*Required action:*
Lift out, unaltered, the lines of the material below between the line holding "The width and height of the screenshot is (445, 827)." and the line holding "Viewport: 1024px width, 492px height.", counting both.
____ Extracted material
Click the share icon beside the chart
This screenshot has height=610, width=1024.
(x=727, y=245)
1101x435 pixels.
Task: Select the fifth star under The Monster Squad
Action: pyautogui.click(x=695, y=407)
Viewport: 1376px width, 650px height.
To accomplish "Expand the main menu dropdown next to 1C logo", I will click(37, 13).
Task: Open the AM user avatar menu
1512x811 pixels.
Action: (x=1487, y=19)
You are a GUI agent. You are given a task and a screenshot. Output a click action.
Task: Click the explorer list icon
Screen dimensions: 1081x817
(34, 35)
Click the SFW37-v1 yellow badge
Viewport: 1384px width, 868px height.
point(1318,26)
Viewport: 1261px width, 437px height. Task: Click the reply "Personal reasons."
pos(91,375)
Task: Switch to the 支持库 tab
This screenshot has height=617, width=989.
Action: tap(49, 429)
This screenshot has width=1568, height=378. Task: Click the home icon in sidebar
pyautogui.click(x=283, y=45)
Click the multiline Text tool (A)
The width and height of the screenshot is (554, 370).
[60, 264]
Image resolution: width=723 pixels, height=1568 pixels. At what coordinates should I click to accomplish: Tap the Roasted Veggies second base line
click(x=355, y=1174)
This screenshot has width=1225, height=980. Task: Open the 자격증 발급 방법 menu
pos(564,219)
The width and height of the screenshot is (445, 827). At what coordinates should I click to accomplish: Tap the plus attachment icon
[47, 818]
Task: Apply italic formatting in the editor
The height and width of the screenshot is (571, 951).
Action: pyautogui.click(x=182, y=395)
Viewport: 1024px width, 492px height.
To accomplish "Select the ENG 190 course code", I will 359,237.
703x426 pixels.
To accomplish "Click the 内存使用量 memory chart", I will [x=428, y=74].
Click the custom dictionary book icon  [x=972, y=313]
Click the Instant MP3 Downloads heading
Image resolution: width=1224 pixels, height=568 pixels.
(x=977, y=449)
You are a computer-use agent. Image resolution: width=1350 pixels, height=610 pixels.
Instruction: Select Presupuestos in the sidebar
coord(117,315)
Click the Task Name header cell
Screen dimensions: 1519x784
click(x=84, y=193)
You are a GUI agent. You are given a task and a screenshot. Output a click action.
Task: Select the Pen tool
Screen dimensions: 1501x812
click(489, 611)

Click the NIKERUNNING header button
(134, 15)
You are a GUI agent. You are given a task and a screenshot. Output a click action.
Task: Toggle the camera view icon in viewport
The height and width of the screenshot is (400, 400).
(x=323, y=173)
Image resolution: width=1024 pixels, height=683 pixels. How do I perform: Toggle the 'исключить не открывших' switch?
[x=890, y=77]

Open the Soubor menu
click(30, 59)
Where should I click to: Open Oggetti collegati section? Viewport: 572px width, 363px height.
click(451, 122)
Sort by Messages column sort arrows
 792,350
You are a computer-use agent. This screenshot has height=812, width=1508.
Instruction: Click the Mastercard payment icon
________
*Answer to this problem:*
The width and height of the screenshot is (445, 827). At what coordinates should I click to accomplish: Tap the plus attachment icon
[47, 818]
Task: Apply italic formatting in the editor
The height and width of the screenshot is (571, 951).
Action: pyautogui.click(x=182, y=395)
Viewport: 1024px width, 492px height.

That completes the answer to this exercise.